Atualmente a discussão da física se ocupa não mais da linearidade do tempo como um relógio que só anda pra frente. Com os estudos da física quantica, o tempo, ou a equação espaço-tempo é relativizada ao ponto inclusive de possibilitar viagens no-tempo.O espaço liga-se ao tempo a partir do momento em que ele se relativiza. O tempo não existe, a não ser em relação a.
Uma expressão - buraco de minhoca - ilustra essa forma. O tempo que vc precisa para chegar a determinado ponto será diferente se vc pegar um atalho até então desconhecido (são muitos buracos de minhoca). A velocidade da luz é apenas o nosso ponto de vista (invisível aos olhos) e o fenômeno do tempo é também muito subjetivo. Um ritmo acelerado pode lhe trazer a sensação de liberdade ou angustia da perda?
O ritmo do tempo é a nossa percepção de vivências mais do que o acúmulo de histórias. O tempo passado e o tempo futuro reduzem-se a ilusões, pois não passam de construções mentais, recordações, fantasias, pensamentos longe dos olhos.

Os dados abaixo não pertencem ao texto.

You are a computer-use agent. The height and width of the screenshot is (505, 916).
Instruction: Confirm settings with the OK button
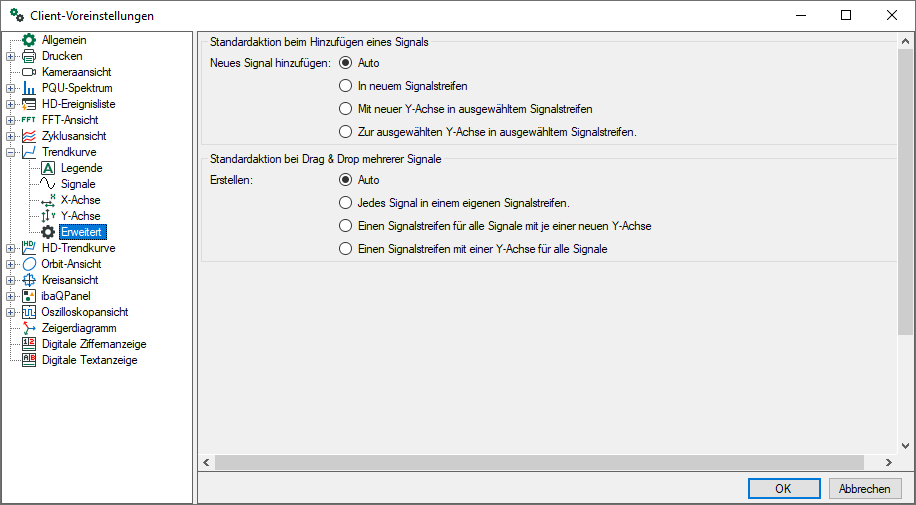[783, 488]
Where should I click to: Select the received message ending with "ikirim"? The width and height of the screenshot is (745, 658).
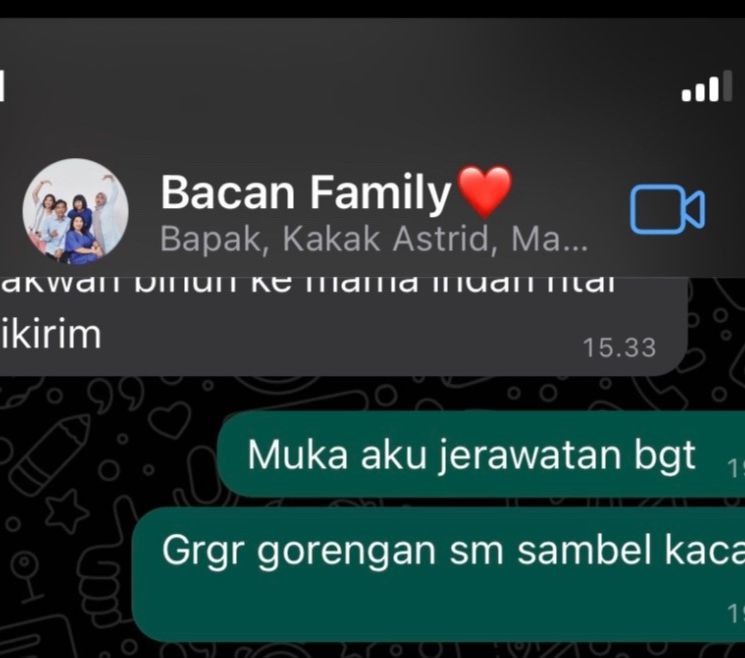[343, 326]
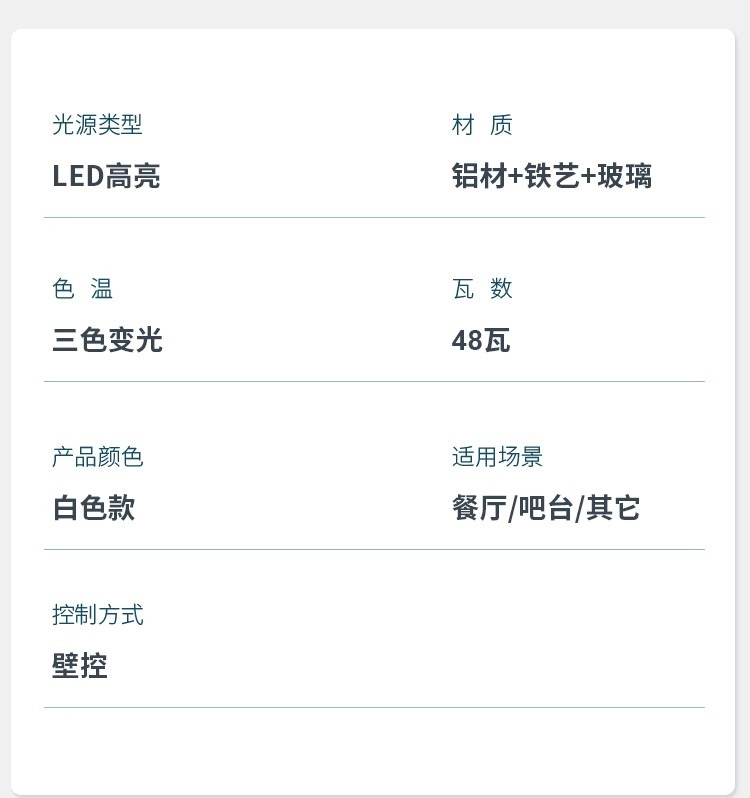Click the 适用场景 label
The image size is (750, 798).
[497, 457]
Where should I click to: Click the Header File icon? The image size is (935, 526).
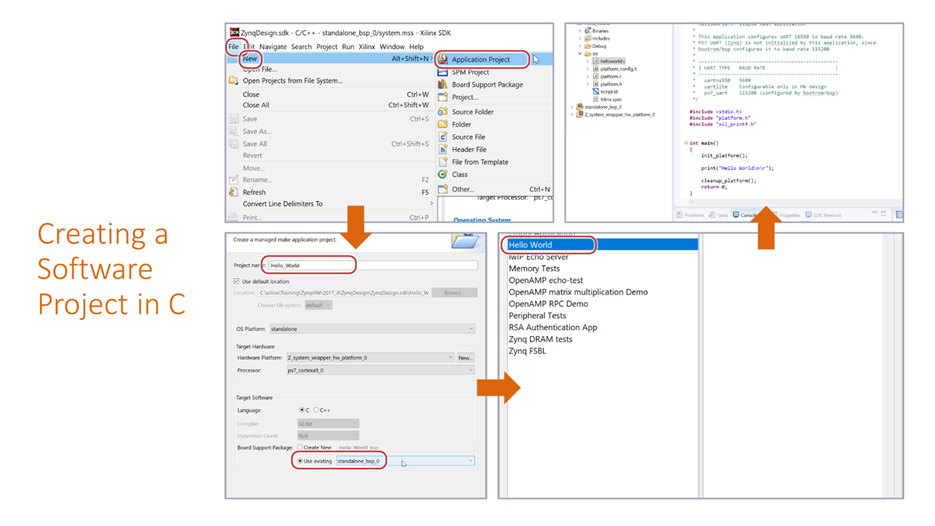coord(442,149)
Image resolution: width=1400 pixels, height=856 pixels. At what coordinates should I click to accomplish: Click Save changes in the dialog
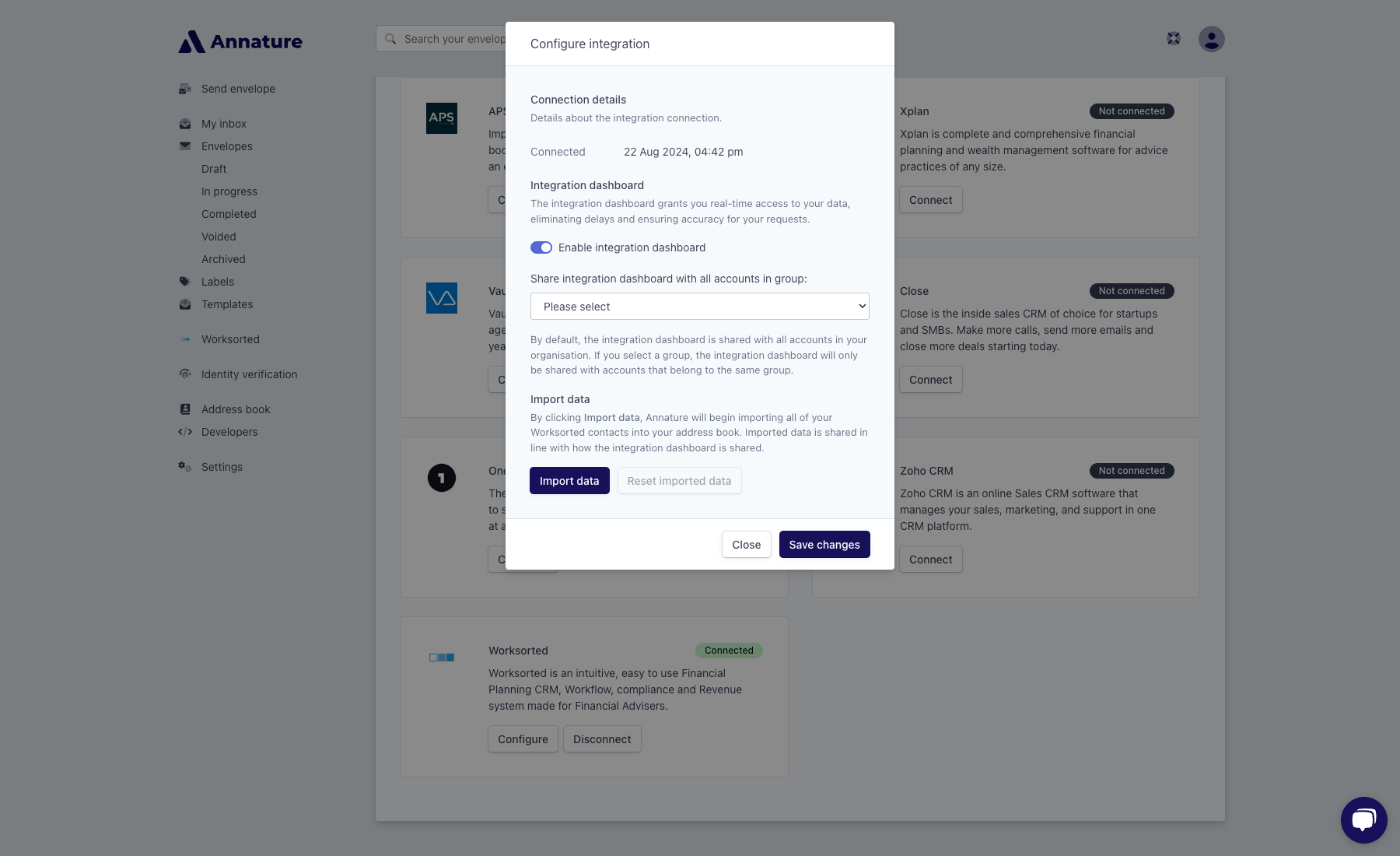(x=824, y=544)
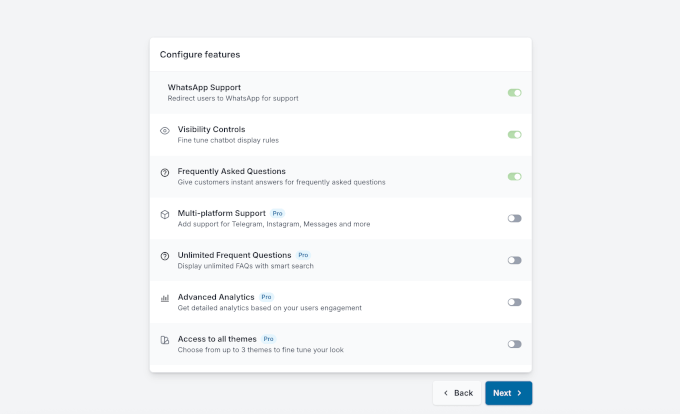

Importa-nos vivenciar o tempo presente, cada vez mais entregues, cada vez mais atentos, como legítima e consciente existência. Tempo Presente o qual a dança nos faz agarrar, porque é efemera demais para se recordar com detalhes e passional demais para ser premeditada.
Optar por viver, agir, dançar.
Cada dança é tão somente aquela dança.
Presentificar a existência é o caminho para o conhecimento de si mesmo e do mundo. Não há porque sentar e parar nas recordações do passado, nem mesmo esperar inerte por um futuro melhor ao longe; pois o conhecimento se faz no presente das relações com o outro, com o ritmo da música, com o ritmo da vida. Esse ritmo está em constante transformação e os encontros serão sempre surpreendentes.
A vida é pulsante dentro e fora de nossas veias. Opte. Dance.